There was still time for Shelton Payne to have a glorious chance to score his 6th, but it appeared that he had become bored of slotting past the keeper and instead he went for a cheeky chip over the keeper, which didn’t quite go to plan, much to his own amusement.

Full-time: Droylsden 1 – 5 Trafford. A comprehensive and comfortable win for the away team, which sees them through to the second qualifying round of the FA Cup.


Thumbs up to an entertaining afternoon of football

After saying my goodbyes to George, I headed for the bar for postmatch analysis with No Clash of Colours Mark and one last pint before hitting the road.

However, hitting the road, didn’t exactly mean heading straight back home. No, there was one Droylsden landmark I’ve not mentioned yet, which I was determined to visit before heading back home. I’ve always been a big fan of the blog 1 Leg on the Cup by the groundhopping duo of Tony One Leg and Johnny the Rhino. The twosome who are from Droyslden and most of their blogs usually end with the lads ending up in their favourite Droylsden drinking hole, ‘The Sweaty Spaniard’ (as they affectionately know the actually named ‘El Sapo Perezoso’ Tapas bar) – of course, I couldn’t go to Droylsden and not visit it.


The Lucky Toad

So after a brief trip to the Lucky Toad, a pub around the corner to and commercially linked to El Sapo Perezoso (which means ‘Lucky Toad in Spanish), I headed to ‘The Sweaty Spaniard’. To my delight I was even joined by Tony and Johnny themselves, after they had returned from their latest groundhopping adventure, which was at Northwich Victoria’s Flixton home (which you can read about here). The evening was spent regaling each other with our tales of groundhopping since we had met up at Barnoldswick Town just before last Christmas. After a few drinks with Tony and the Rhino, after their famous story about how Johnny had pissed off Mark Hughes, and it was time to head home.

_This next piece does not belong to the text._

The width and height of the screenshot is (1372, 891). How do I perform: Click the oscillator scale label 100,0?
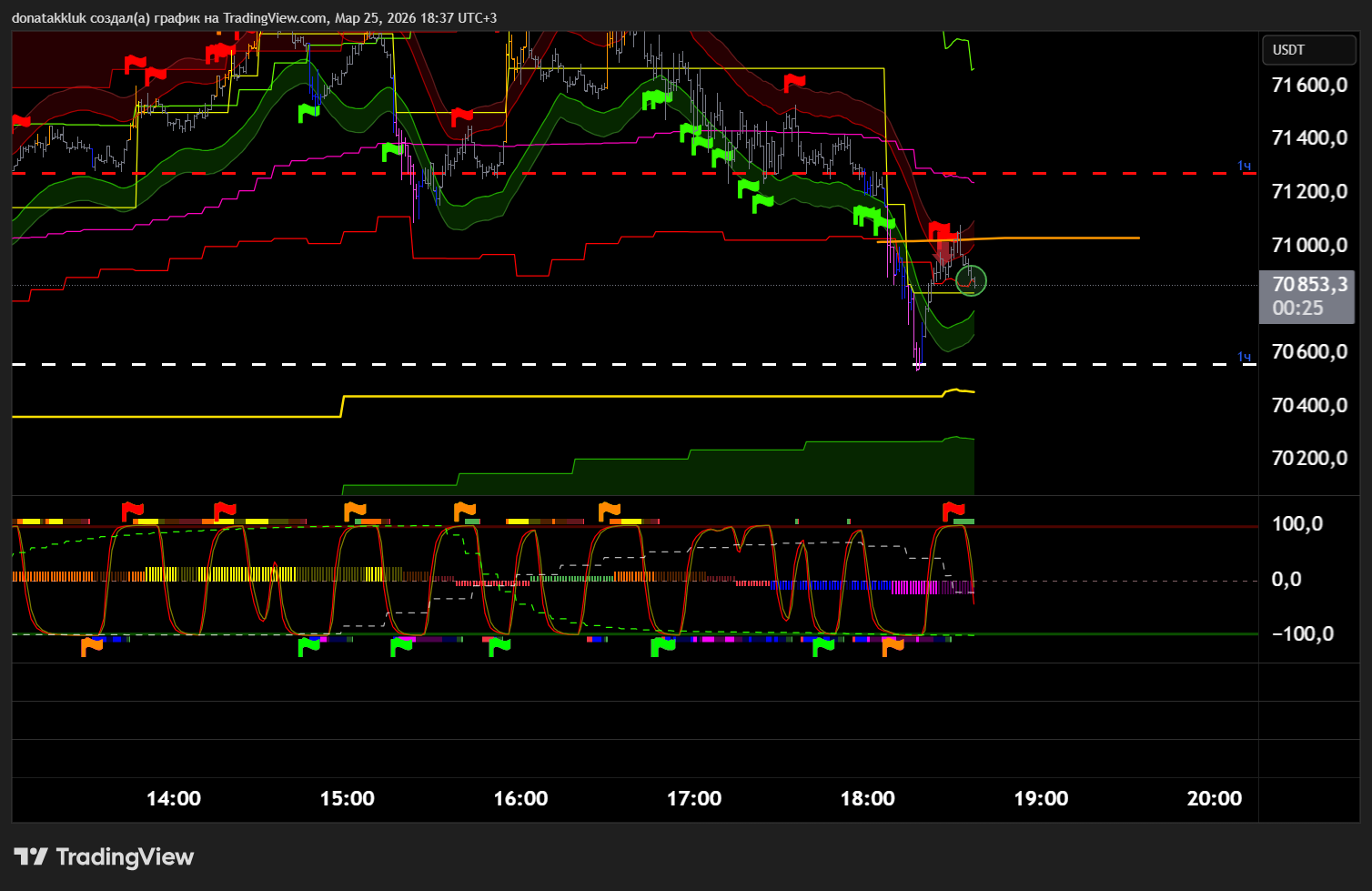click(x=1297, y=524)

Overall, a thoroughly enjoyable day at Droylsden and thanks to the new tramline, easy for me to get home as well.


Me with Tony and Johnny in the famous ‘Sweaty Spaniard’

Highlights: easy to get to by tram, decent ground, great clubhouse, nice pies, Shelton Payne’s display, visiting the Sweaty Spaniard.

Low Points: I felt the entry fee was quite steep.

2 thoughts on “Lost in…Droylsden

  1. Most Evo Stik Prem now £9 or £10 adults. I always thought Droylsden were nicknamed the Bloods because the Butchers Arms was a slaughterhouse earlier in its history. Like going there though it still has plenty of character and a good clubhouse.

  2. Only thing that surprises me is why you would expect to find City fans in a pub showing a United game, irrespective of the number of supporters in the town.